▸ Data shown:
____

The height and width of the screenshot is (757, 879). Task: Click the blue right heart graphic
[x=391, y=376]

____

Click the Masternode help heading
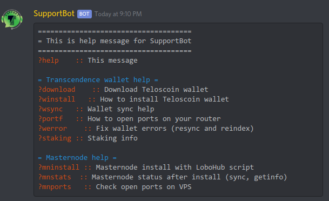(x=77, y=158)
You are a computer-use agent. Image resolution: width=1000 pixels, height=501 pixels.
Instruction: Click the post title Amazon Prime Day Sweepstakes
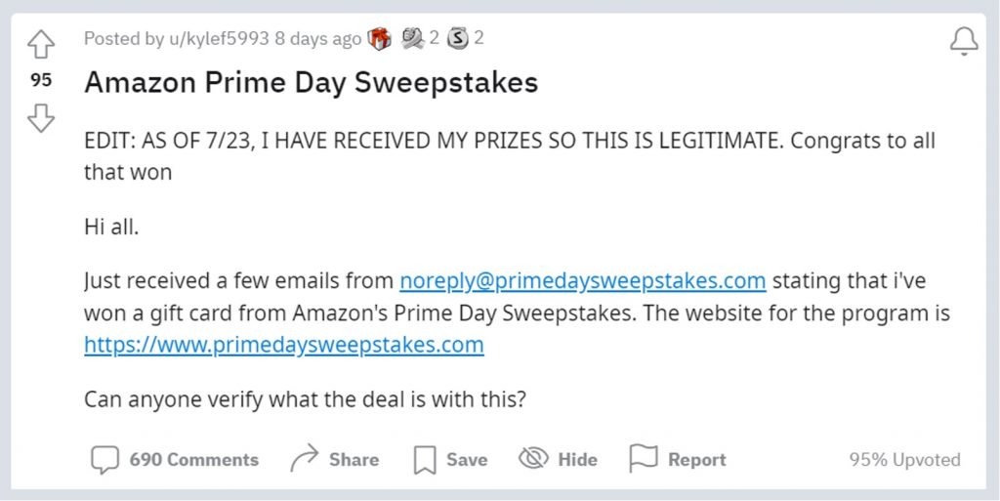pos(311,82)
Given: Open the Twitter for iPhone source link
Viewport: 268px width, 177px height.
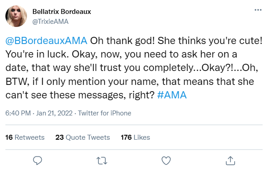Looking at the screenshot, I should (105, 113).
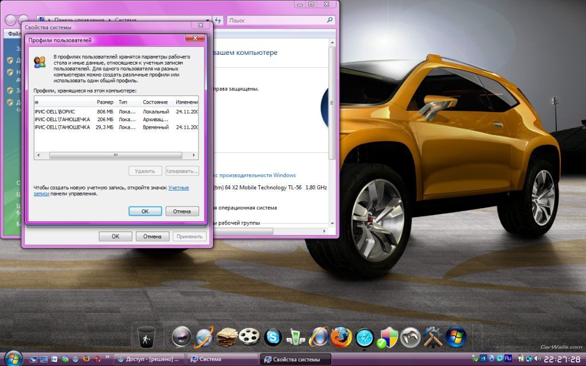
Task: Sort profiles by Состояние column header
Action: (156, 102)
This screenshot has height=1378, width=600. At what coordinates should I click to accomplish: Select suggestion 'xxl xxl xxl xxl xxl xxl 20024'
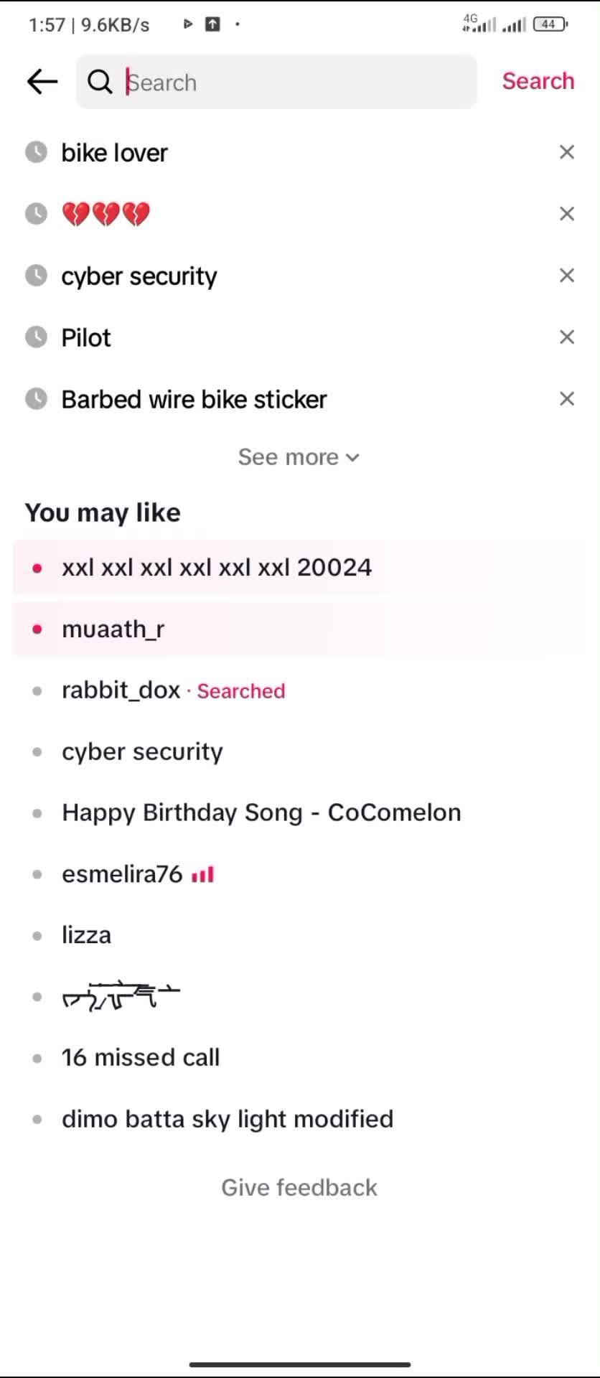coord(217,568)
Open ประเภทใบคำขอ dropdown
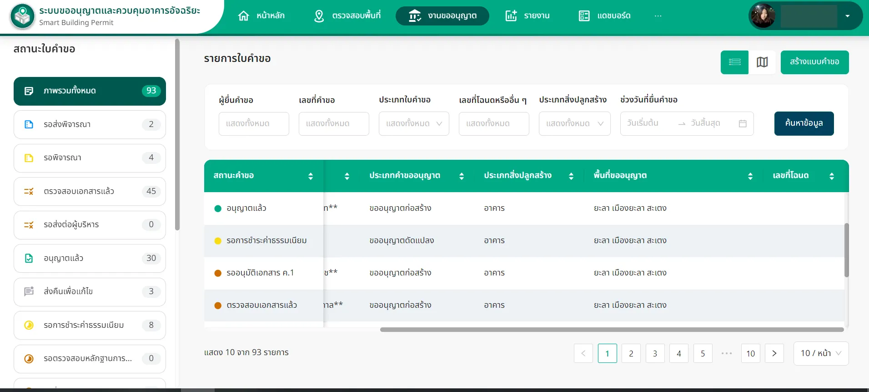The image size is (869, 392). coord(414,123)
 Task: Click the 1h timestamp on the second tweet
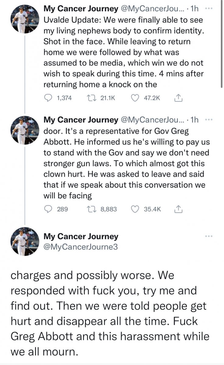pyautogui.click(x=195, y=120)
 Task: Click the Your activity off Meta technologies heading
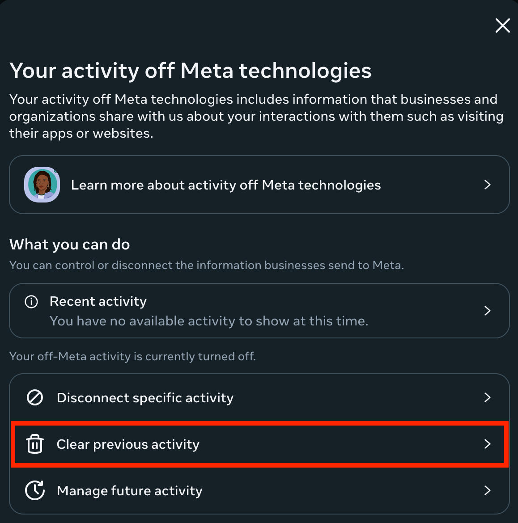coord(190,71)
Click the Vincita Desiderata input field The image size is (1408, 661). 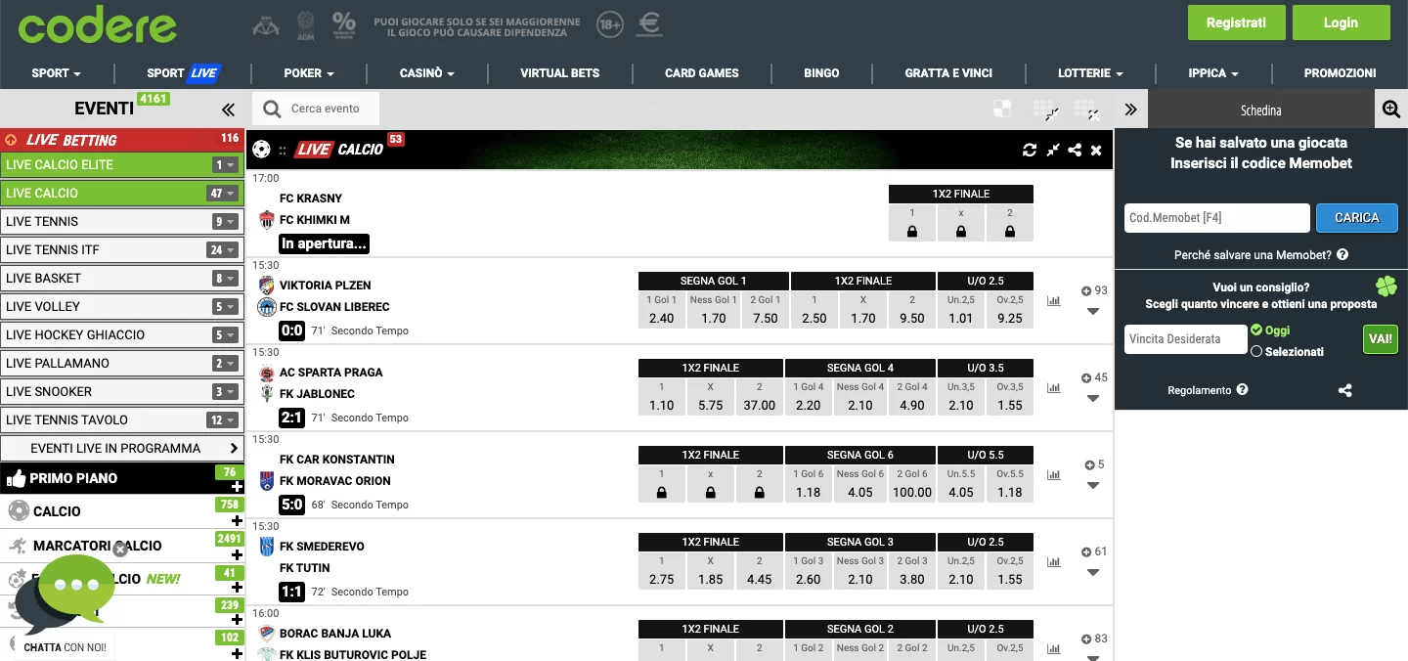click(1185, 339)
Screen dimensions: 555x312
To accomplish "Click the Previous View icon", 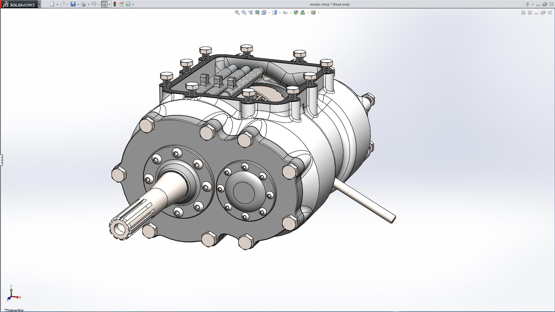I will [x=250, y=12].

____

▸ Written exercise:
Rewrite the lines from the line with "The height and" up to and including the line with "[x=391, y=376]", replacing "heart graphic" with "heart icon" and keeping everything else unchanged.

▸ Finished answer:
The height and width of the screenshot is (757, 879). Task: Click the blue right heart icon
[x=391, y=376]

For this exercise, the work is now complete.